N Korea warns of war, repeats US talks offer
A top North Korean envoy said Friday that US hostility could lead to war at any time, but reaffirmed a government offer of talks with Washington that could include the nuclear weapons issue.
At a rare but typically combative news conference, the isolated state's UN ambassador Sin Son-Ho accused the United States of driving up tensions and appealed for an end to UN and US sanctions against Pyongyang.
"The most pressing issue in northeast Asia today is the hostile relations between the DPRK (North Korea) and the US which can lead to another war at any moment," Sin said.
With his country facing mounting UN and international sanctions over its recent nuclear bomb and missile tests, Sin said the North would never give up its atomic weapons.
North Korea "has a legitimate sovereign right to (its) self-defense deterrent as long as the United States continues its hostile policy towards DPRK and threatens it with nuclear weapons."
The country will "never give up (its) self-defense war deterrent."
Sin said US-South Korean war games risked leading the Korean peninsula into "another vicious cycle of tensions and conflict".

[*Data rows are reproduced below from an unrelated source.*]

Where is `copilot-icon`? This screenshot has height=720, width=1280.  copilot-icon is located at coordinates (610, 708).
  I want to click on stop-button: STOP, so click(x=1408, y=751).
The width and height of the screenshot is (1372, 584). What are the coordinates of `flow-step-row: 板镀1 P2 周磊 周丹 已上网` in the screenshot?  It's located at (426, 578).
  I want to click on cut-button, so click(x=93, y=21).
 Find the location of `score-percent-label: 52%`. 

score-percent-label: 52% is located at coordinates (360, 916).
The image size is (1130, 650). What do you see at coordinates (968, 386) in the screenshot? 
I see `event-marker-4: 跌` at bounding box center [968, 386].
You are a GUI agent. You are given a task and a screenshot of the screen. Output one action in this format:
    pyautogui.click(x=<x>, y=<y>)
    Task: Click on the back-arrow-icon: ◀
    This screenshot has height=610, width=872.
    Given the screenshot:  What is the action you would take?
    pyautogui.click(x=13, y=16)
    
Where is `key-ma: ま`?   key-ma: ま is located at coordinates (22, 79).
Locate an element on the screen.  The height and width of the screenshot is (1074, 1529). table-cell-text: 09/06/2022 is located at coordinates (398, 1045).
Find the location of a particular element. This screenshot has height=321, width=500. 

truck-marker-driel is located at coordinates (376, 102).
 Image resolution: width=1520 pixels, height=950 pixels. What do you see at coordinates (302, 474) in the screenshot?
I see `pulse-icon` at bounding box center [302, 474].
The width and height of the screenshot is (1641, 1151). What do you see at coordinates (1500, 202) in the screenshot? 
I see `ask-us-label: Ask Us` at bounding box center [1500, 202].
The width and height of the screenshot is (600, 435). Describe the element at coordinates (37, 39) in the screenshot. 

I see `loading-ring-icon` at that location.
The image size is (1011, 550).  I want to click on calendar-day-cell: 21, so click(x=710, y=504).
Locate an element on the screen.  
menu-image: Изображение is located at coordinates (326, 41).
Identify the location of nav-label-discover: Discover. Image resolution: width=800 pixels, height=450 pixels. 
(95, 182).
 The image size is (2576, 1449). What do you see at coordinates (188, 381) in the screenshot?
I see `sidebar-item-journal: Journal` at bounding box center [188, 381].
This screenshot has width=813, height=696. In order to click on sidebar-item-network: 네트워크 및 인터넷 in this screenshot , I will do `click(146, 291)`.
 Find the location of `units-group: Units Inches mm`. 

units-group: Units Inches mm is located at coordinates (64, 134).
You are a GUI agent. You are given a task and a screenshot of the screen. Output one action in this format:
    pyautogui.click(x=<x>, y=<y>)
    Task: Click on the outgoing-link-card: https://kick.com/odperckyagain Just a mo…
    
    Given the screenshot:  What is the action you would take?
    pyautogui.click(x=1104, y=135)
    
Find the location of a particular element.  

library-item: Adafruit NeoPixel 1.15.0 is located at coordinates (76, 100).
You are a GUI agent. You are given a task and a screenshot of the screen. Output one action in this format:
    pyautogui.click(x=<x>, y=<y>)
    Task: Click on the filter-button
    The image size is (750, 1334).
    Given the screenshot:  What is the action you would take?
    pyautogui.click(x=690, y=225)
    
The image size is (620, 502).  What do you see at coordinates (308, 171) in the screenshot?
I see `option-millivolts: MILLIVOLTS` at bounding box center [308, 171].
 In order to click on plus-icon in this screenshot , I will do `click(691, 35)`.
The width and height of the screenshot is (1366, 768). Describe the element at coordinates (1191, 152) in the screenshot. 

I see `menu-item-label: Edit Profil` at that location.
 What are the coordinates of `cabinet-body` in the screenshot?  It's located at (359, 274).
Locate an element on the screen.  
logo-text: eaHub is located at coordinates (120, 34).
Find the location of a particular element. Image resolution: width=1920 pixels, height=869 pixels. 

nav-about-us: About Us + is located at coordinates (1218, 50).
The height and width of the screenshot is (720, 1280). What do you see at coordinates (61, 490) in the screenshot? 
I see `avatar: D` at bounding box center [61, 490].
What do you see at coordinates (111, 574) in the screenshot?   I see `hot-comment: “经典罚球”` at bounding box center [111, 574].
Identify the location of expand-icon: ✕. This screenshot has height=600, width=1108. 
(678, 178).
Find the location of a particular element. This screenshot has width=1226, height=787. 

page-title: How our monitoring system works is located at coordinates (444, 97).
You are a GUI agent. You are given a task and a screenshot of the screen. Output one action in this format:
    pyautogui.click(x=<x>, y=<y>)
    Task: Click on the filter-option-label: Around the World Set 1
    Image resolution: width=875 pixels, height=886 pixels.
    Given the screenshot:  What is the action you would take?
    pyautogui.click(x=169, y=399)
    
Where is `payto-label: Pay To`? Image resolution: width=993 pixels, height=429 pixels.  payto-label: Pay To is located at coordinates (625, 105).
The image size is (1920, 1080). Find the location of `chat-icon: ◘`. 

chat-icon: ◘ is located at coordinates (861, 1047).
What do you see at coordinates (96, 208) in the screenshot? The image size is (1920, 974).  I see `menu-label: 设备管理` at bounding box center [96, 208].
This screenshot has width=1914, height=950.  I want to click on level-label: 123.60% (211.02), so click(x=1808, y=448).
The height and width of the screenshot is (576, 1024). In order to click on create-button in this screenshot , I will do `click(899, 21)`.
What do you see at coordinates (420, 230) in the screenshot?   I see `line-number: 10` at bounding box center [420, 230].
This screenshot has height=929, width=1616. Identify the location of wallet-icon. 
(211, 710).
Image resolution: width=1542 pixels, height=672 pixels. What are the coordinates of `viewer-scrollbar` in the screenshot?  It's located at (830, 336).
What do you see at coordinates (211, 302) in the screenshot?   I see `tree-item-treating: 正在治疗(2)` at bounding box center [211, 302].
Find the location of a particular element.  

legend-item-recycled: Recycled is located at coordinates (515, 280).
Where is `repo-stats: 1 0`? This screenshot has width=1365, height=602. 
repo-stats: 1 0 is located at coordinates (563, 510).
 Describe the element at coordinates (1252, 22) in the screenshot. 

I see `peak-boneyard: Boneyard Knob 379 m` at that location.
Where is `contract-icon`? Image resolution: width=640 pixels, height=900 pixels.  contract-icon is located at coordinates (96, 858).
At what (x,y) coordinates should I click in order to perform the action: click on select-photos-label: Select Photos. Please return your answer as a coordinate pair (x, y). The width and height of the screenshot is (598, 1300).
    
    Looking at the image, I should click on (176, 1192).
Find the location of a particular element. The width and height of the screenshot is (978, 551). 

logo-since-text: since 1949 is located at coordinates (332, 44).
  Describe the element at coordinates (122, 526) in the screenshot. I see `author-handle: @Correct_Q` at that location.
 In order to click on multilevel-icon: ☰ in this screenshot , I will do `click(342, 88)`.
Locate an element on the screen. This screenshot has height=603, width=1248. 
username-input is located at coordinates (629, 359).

But the warnings were also mixed with the North's new message that it wants talks with the United States. The North's all-powerful National Defense Commission said Sunday that it wants talks with the US administration.
"This is our real intention to have talks," Sin said. "In the talks we can have wide-ranging discussions with the United States including those of easing tension on the Korean peninsula.
"Also we can discuss the matter of the world without nuclear weapons the United States has already proposed."
The envoy said that UN and US sanctions against North Korea, reinforced since its nuclear test in February, were "blackmail".
North Korea has said it wants talks with the United States to replace the armistice which halted but did not formally end the 1950-53 Korean war.